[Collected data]
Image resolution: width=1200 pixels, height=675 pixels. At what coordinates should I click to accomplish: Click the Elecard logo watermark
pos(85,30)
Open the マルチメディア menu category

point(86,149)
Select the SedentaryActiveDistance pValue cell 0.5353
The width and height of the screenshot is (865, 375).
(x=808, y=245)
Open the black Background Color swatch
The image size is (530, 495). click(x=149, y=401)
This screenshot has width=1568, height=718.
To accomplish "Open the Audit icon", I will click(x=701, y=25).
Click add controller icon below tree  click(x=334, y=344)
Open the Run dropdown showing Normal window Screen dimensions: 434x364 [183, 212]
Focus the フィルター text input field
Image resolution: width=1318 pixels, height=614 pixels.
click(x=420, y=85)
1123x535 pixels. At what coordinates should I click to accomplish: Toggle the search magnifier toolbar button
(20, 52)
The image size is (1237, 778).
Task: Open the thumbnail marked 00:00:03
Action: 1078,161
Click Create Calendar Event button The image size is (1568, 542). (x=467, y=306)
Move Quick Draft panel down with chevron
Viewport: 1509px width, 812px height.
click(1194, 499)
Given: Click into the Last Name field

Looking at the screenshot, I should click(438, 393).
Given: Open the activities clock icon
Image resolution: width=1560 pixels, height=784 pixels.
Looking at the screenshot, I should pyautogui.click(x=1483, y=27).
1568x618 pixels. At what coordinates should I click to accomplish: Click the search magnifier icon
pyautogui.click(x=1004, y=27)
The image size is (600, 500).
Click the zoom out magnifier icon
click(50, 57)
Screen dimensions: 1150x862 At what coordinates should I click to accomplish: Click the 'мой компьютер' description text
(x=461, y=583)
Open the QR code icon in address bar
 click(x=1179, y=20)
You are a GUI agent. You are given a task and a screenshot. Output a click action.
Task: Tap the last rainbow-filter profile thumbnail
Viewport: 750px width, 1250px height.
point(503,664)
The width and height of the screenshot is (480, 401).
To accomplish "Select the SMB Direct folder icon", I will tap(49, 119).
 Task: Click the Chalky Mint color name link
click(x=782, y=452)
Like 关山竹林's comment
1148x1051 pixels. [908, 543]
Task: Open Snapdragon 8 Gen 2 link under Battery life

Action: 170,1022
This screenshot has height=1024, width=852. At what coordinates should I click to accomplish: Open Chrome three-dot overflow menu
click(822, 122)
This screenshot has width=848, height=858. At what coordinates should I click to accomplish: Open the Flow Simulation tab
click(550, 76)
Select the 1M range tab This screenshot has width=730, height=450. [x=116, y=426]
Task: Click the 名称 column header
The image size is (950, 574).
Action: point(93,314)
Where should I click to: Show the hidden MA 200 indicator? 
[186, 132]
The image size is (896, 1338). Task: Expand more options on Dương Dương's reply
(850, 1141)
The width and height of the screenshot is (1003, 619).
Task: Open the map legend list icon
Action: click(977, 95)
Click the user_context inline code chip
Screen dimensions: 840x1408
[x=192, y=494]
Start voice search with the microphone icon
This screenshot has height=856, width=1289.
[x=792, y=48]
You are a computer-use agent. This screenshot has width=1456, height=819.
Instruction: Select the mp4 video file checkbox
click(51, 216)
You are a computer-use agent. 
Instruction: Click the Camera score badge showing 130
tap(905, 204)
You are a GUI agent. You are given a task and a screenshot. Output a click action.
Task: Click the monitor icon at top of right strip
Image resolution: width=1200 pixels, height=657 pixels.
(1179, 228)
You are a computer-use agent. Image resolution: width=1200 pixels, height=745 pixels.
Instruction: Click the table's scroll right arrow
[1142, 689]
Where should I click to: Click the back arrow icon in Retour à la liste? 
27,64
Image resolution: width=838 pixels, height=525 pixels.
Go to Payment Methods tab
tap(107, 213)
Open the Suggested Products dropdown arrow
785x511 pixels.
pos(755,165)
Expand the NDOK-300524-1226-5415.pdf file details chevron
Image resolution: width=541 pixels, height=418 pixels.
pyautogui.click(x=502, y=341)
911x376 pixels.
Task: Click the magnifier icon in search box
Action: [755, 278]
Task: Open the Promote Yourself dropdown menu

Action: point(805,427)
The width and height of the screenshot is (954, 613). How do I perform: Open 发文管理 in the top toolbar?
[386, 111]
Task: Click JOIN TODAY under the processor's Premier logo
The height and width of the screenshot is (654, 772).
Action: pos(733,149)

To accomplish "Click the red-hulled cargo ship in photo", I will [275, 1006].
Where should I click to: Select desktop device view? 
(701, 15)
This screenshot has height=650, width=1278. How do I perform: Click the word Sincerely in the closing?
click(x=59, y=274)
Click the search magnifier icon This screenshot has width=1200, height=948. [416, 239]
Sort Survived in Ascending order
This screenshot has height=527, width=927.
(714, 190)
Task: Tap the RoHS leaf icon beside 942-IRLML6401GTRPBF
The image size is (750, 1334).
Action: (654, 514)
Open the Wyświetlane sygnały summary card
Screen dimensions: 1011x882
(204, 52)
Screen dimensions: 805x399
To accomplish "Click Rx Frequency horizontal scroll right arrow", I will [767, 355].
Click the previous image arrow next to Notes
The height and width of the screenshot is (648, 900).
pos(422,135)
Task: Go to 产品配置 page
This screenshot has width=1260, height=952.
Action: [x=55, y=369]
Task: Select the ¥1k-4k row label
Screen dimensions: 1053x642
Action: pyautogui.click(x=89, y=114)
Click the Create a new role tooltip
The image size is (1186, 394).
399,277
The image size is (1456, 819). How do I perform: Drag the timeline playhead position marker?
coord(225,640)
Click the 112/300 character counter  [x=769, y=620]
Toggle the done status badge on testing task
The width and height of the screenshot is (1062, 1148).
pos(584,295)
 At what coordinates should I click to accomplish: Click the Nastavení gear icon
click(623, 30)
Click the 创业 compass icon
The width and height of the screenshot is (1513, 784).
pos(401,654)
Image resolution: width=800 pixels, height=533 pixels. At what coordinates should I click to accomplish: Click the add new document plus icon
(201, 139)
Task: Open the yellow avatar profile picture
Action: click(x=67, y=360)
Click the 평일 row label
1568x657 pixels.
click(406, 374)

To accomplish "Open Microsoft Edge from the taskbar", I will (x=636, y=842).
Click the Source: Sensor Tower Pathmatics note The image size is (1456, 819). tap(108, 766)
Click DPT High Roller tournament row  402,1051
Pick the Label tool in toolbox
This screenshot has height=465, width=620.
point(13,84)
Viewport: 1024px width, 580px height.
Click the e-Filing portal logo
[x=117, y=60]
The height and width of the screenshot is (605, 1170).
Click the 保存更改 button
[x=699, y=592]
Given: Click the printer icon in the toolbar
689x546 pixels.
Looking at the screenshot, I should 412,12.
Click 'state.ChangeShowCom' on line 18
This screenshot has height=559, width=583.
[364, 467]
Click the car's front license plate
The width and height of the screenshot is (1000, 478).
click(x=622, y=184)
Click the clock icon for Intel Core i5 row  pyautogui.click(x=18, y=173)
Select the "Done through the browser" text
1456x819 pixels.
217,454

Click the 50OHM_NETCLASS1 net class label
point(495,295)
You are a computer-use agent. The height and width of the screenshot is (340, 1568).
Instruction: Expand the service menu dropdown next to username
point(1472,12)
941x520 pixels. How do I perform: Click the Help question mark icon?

### WORK ORDER
Reproduce all the records precisely.

### SOLUTION TO THIS PROBLEM
Image resolution: width=1200 pixels, height=675 pixels. At what coordinates should I click to accomplish: Click the Elecard logo watermark
pos(85,30)
Open the マルチメディア menu category

point(86,149)
Select the SedentaryActiveDistance pValue cell 0.5353
The width and height of the screenshot is (865, 375).
(x=808, y=245)
Open the black Background Color swatch
The image size is (530, 495). click(x=149, y=401)
This screenshot has width=1568, height=718.
To accomplish "Open the Audit icon", I will click(x=701, y=25).
Click add controller icon below tree  click(x=334, y=344)
Open the Run dropdown showing Normal window Screen dimensions: 434x364 [183, 212]
Focus the フィルター text input field
Image resolution: width=1318 pixels, height=614 pixels.
click(x=420, y=85)
1123x535 pixels. At what coordinates should I click to accomplish: Toggle the search magnifier toolbar button
(20, 52)
The image size is (1237, 778).
Task: Open the thumbnail marked 00:00:03
Action: 1078,161
Click Create Calendar Event button The image size is (1568, 542). (x=467, y=306)
Move Quick Draft panel down with chevron
Viewport: 1509px width, 812px height.
click(1194, 499)
Given: Click into the Last Name field

Looking at the screenshot, I should click(438, 393).
Given: Open the activities clock icon
Image resolution: width=1560 pixels, height=784 pixels.
Looking at the screenshot, I should pyautogui.click(x=1483, y=27).
1568x618 pixels. At what coordinates should I click to accomplish: Click the search magnifier icon
pyautogui.click(x=1004, y=27)
The image size is (600, 500).
Click the zoom out magnifier icon
click(50, 57)
Screen dimensions: 1150x862 At what coordinates should I click to accomplish: Click the 'мой компьютер' description text
(x=461, y=583)
Open the QR code icon in address bar
 click(x=1179, y=20)
You are a GUI agent. You are given a task and a screenshot. Output a click action.
Task: Tap the last rainbow-filter profile thumbnail
Viewport: 750px width, 1250px height.
point(503,664)
The width and height of the screenshot is (480, 401).
To accomplish "Select the SMB Direct folder icon", I will tap(49, 119).
 Task: Click the Chalky Mint color name link
click(x=782, y=452)
Like 关山竹林's comment
1148x1051 pixels. [908, 543]
Task: Open Snapdragon 8 Gen 2 link under Battery life

Action: 170,1022
This screenshot has height=1024, width=852. At what coordinates should I click to accomplish: Open Chrome three-dot overflow menu
click(822, 122)
This screenshot has width=848, height=858. At what coordinates should I click to accomplish: Open the Flow Simulation tab
click(550, 76)
Select the 1M range tab This screenshot has width=730, height=450. [x=116, y=426]
Task: Click the 名称 column header
The image size is (950, 574).
Action: point(93,314)
Where should I click to: Show the hidden MA 200 indicator? 
[186, 132]
The image size is (896, 1338). Task: Expand more options on Dương Dương's reply
(850, 1141)
The width and height of the screenshot is (1003, 619).
Task: Open the map legend list icon
Action: click(977, 95)
Click the user_context inline code chip
Screen dimensions: 840x1408
[x=192, y=494]
Start voice search with the microphone icon
This screenshot has height=856, width=1289.
[x=792, y=48]
You are a computer-use agent. This screenshot has width=1456, height=819.
Instruction: Select the mp4 video file checkbox
click(51, 216)
You are a computer-use agent. 
Instruction: Click the Camera score badge showing 130
tap(905, 204)
You are a GUI agent. You are given a task and a screenshot. Output a click action.
Task: Click the monitor icon at top of right strip
Image resolution: width=1200 pixels, height=657 pixels.
(1179, 228)
You are a computer-use agent. Image resolution: width=1200 pixels, height=745 pixels.
Instruction: Click the table's scroll right arrow
[1142, 689]
Where should I click to: Click the back arrow icon in Retour à la liste? 
27,64
Image resolution: width=838 pixels, height=525 pixels.
Go to Payment Methods tab
tap(107, 213)
Open the Suggested Products dropdown arrow
785x511 pixels.
pos(755,165)
Expand the NDOK-300524-1226-5415.pdf file details chevron
Image resolution: width=541 pixels, height=418 pixels.
pyautogui.click(x=502, y=341)
911x376 pixels.
Task: Click the magnifier icon in search box
Action: [755, 278]
Task: Open the Promote Yourself dropdown menu

Action: point(805,427)
The width and height of the screenshot is (954, 613). How do I perform: Open 发文管理 in the top toolbar?
[386, 111]
Task: Click JOIN TODAY under the processor's Premier logo
The height and width of the screenshot is (654, 772).
Action: pos(733,149)

To accomplish "Click the red-hulled cargo ship in photo", I will [275, 1006].
Where should I click to: Select desktop device view? 
(701, 15)
This screenshot has height=650, width=1278. How do I perform: Click the word Sincerely in the closing?
click(x=59, y=274)
Click the search magnifier icon This screenshot has width=1200, height=948. [416, 239]
Sort Survived in Ascending order
This screenshot has height=527, width=927.
(714, 190)
Task: Tap the RoHS leaf icon beside 942-IRLML6401GTRPBF
The image size is (750, 1334).
Action: (654, 514)
Open the Wyświetlane sygnały summary card
Screen dimensions: 1011x882
(204, 52)
Screen dimensions: 805x399
To accomplish "Click Rx Frequency horizontal scroll right arrow", I will [767, 355].
Click the previous image arrow next to Notes
The height and width of the screenshot is (648, 900).
pos(422,135)
Task: Go to 产品配置 page
This screenshot has width=1260, height=952.
Action: [x=55, y=369]
Task: Select the ¥1k-4k row label
Screen dimensions: 1053x642
Action: pyautogui.click(x=89, y=114)
Click the Create a new role tooltip
The image size is (1186, 394).
399,277
The image size is (1456, 819). How do I perform: Drag the timeline playhead position marker?
coord(225,640)
Click the 112/300 character counter  [x=769, y=620]
Toggle the done status badge on testing task
The width and height of the screenshot is (1062, 1148).
pos(584,295)
 At what coordinates should I click to accomplish: Click the Nastavení gear icon
click(623, 30)
Click the 创业 compass icon
The width and height of the screenshot is (1513, 784).
pos(401,654)
Image resolution: width=800 pixels, height=533 pixels. At what coordinates should I click to accomplish: Click the add new document plus icon
(201, 139)
Task: Open the yellow avatar profile picture
Action: click(x=67, y=360)
Click the 평일 row label
1568x657 pixels.
click(406, 374)

To accomplish "Open Microsoft Edge from the taskbar", I will (x=636, y=842).
Click the Source: Sensor Tower Pathmatics note The image size is (1456, 819). tap(108, 766)
Click DPT High Roller tournament row  402,1051
Pick the Label tool in toolbox
This screenshot has height=465, width=620.
point(13,84)
Viewport: 1024px width, 580px height.
Click the e-Filing portal logo
[x=117, y=60]
The height and width of the screenshot is (605, 1170).
Click the 保存更改 button
[x=699, y=592]
Given: Click the printer icon in the toolbar
689x546 pixels.
Looking at the screenshot, I should 412,12.
Click 'state.ChangeShowCom' on line 18
This screenshot has height=559, width=583.
[364, 467]
Click the car's front license plate
The width and height of the screenshot is (1000, 478).
click(x=622, y=184)
Click the clock icon for Intel Core i5 row  pyautogui.click(x=18, y=173)
Select the "Done through the browser" text
1456x819 pixels.
217,454

Click the 50OHM_NETCLASS1 net class label
point(495,295)
You are a computer-use agent. The height and width of the screenshot is (340, 1568).
Instruction: Expand the service menu dropdown next to username
point(1472,12)
941x520 pixels. How do I perform: Click the Help question mark icon?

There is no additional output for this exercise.